= WORK REQUEST =
Extract the stretch from "I have the impression" through "Alba will join." in the thread on NeXus and HDF5 file formats, word for word.

= TEXT SEGMENT =
__________________________________________________

As Benjamin commented, at recent NFDI workshop I heard about alternative 
file formats to fulfill some features that hdf5 may lack as slice 
read/write performance, read-write-many capabilities and convenient 
reading.

We don't have a lot of experience with hdf5 and it might be that some of 
these features can be covered with an hdf5 virtual layer or other means.

I have the impression that NeXus file format will become the standard in 
PaNosc/ExPands european projects and we are working on the integration 
of NeXus files in our data analysis workflows.

Our question to the community is precisely to know your experience with 
hdf5, it's limitations, as well as to survey if there is interest for a 
join effort to investigate how hdf5 compares with other file format as 
zarr, adios or even exdir.

Thank you for your invitation to next meeting on April 26th. I would 
have join but I have an other appointment at that time. Any how, someone 
else from Alba will join.

Kind regards,

Gabriel



On 7/4/22 21:42, Osborn, Raymond via NeXus wrote:
> Hi everyone,
> NeXus was originally both a standard for defining how data should be 
> organized in files and a unified API for reading and writing those 
> files, irrespective of the physical file format, HDF4, HDF5, or XML. 
> Thanks mainly to the work that Mark Koennecke put into the C-API, it 
> achieved both goals seamlessly. I think it was a remarkable technical 
> achievement. To some extent, the two components were independent of 
> each other, but not entirely. For example, HDF4 did not allow group 
> attributes, so for a long time, they were not part of the definitions. 
> Now that HDF4 is obsolete, the NeXus definitions have evolved to use 
> more and more of the features that HDF5 provides, many of which have 
> become an essential part of the standard.
>
> I think there are therefore two questions that need to be clarified, 
> preferably before we next meet. The first is whether the proposed 
> alternative physical file formats will allow the same type of 
> hierarchical data organization and features that have now become part 
> of the standard. If they didn’t, this would probably be a 
> deal-breaker, unless there is a way of interfacing, say, regular HDF5 
> NeXus files to the new file formats, in much the same way that HDF5 
> handles external links.

__________________________________________________

= LISTED ENTRIES =
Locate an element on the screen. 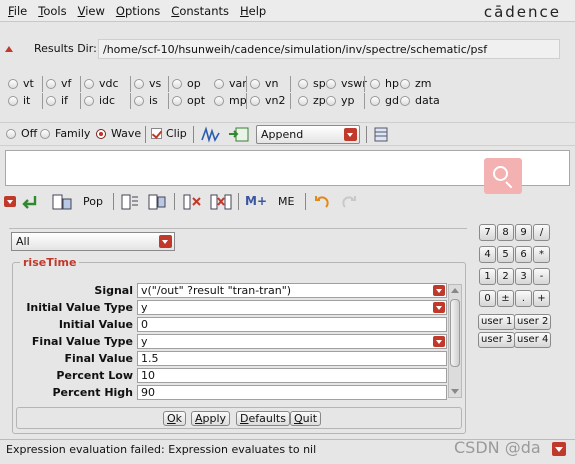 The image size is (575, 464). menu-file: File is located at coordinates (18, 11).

__________________________________________________

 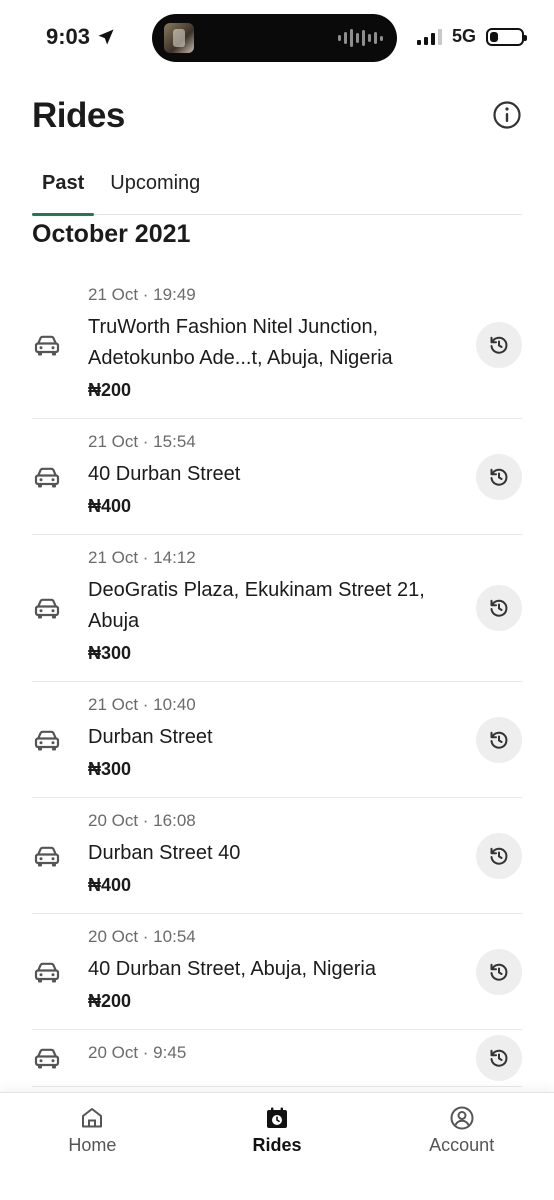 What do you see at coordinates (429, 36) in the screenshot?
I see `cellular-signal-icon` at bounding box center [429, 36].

__________________________________________________

= SOLVED EXERCISE =
I have the impression that NeXus file format will become the standard in 
PaNosc/ExPands european projects and we are working on the integration 
of NeXus files in our data analysis workflows.

Our question to the community is precisely to know your experience with 
hdf5, it's limitations, as well as to survey if there is interest for a 
join effort to investigate how hdf5 compares with other file format as 
zarr, adios or even exdir.

Thank you for your invitation to next meeting on April 26th. I would 
have join but I have an other appointment at that time. Any how, someone 
else from Alba will join.